▸ YOUR ASSIGNMENT
Express the following lines as a JSON list of strings, with one string for each line and no entries for blank lines.

▸ THE RECORDS

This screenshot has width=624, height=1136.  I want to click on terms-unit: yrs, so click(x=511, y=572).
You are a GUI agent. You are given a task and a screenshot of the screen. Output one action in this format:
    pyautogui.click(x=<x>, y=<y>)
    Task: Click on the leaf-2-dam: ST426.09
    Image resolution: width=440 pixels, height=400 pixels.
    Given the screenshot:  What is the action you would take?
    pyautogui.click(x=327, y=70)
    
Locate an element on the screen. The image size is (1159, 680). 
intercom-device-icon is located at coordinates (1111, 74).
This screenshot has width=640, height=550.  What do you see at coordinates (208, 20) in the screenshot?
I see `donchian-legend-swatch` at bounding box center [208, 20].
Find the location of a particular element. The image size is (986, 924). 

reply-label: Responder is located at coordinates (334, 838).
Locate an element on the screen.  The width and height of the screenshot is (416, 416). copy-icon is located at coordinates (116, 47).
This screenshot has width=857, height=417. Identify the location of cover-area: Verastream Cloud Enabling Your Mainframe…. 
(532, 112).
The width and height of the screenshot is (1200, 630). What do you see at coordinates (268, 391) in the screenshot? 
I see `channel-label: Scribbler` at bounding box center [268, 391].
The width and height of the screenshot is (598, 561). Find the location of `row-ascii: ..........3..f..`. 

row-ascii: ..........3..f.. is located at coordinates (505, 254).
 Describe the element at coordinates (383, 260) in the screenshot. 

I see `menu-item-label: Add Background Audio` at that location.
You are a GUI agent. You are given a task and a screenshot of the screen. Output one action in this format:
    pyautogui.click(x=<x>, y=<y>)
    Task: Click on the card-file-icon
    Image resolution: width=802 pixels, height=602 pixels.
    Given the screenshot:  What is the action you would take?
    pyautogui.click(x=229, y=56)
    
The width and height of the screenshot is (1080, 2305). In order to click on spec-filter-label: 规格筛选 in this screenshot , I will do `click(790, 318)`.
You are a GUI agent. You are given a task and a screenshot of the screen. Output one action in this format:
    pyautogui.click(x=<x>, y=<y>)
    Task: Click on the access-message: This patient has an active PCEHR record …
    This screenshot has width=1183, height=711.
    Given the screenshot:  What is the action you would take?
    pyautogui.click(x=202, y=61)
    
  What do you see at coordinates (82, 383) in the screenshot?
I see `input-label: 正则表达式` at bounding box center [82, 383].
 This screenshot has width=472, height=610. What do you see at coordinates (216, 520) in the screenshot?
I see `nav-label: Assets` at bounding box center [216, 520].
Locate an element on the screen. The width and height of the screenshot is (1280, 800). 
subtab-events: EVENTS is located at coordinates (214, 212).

▸ REPLY TO THE TASK
[
  "This screenshot has width=624, height=1136.  I want to click on terms-unit: yrs, so click(x=511, y=572).",
  "You are a GUI agent. You are given a task and a screenshot of the screen. Output one action in this format:",
  "    pyautogui.click(x=<x>, y=<y>)",
  "    Task: Click on the leaf-2-dam: ST426.09",
  "    Image resolution: width=440 pixels, height=400 pixels.",
  "    Given the screenshot:  What is the action you would take?",
  "    pyautogui.click(x=327, y=70)",
  "Locate an element on the screen. The image size is (1159, 680). ",
  "intercom-device-icon is located at coordinates (1111, 74).",
  "This screenshot has width=640, height=550.  What do you see at coordinates (208, 20) in the screenshot?",
  "I see `donchian-legend-swatch` at bounding box center [208, 20].",
  "Find the location of a particular element. The image size is (986, 924). ",
  "reply-label: Responder is located at coordinates (334, 838).",
  "Locate an element on the screen.  The width and height of the screenshot is (416, 416). copy-icon is located at coordinates (116, 47).",
  "This screenshot has width=857, height=417. Identify the location of cover-area: Verastream Cloud Enabling Your Mainframe…. ",
  "(532, 112).",
  "The width and height of the screenshot is (1200, 630). What do you see at coordinates (268, 391) in the screenshot? ",
  "I see `channel-label: Scribbler` at bounding box center [268, 391].",
  "The width and height of the screenshot is (598, 561). Find the location of `row-ascii: ..........3..f..`. ",
  "row-ascii: ..........3..f.. is located at coordinates (505, 254).",
  " Describe the element at coordinates (383, 260) in the screenshot. ",
  "I see `menu-item-label: Add Background Audio` at that location.",
  "You are a GUI agent. You are given a task and a screenshot of the screen. Output one action in this format:",
  "    pyautogui.click(x=<x>, y=<y>)",
  "    Task: Click on the card-file-icon",
  "    Image resolution: width=802 pixels, height=602 pixels.",
  "    Given the screenshot:  What is the action you would take?",
  "    pyautogui.click(x=229, y=56)",
  "The width and height of the screenshot is (1080, 2305). In order to click on spec-filter-label: 规格筛选 in this screenshot , I will do `click(790, 318)`.",
  "You are a GUI agent. You are given a task and a screenshot of the screen. Output one action in this format:",
  "    pyautogui.click(x=<x>, y=<y>)",
  "    Task: Click on the access-message: This patient has an active PCEHR record …",
  "    This screenshot has width=1183, height=711.",
  "    Given the screenshot:  What is the action you would take?",
  "    pyautogui.click(x=202, y=61)",
  "  What do you see at coordinates (82, 383) in the screenshot?",
  "I see `input-label: 正则表达式` at bounding box center [82, 383].",
  " This screenshot has width=472, height=610. What do you see at coordinates (216, 520) in the screenshot?",
  "I see `nav-label: Assets` at bounding box center [216, 520].",
  "Locate an element on the screen. The width and height of the screenshot is (1280, 800). ",
  "subtab-events: EVENTS is located at coordinates (214, 212)."
]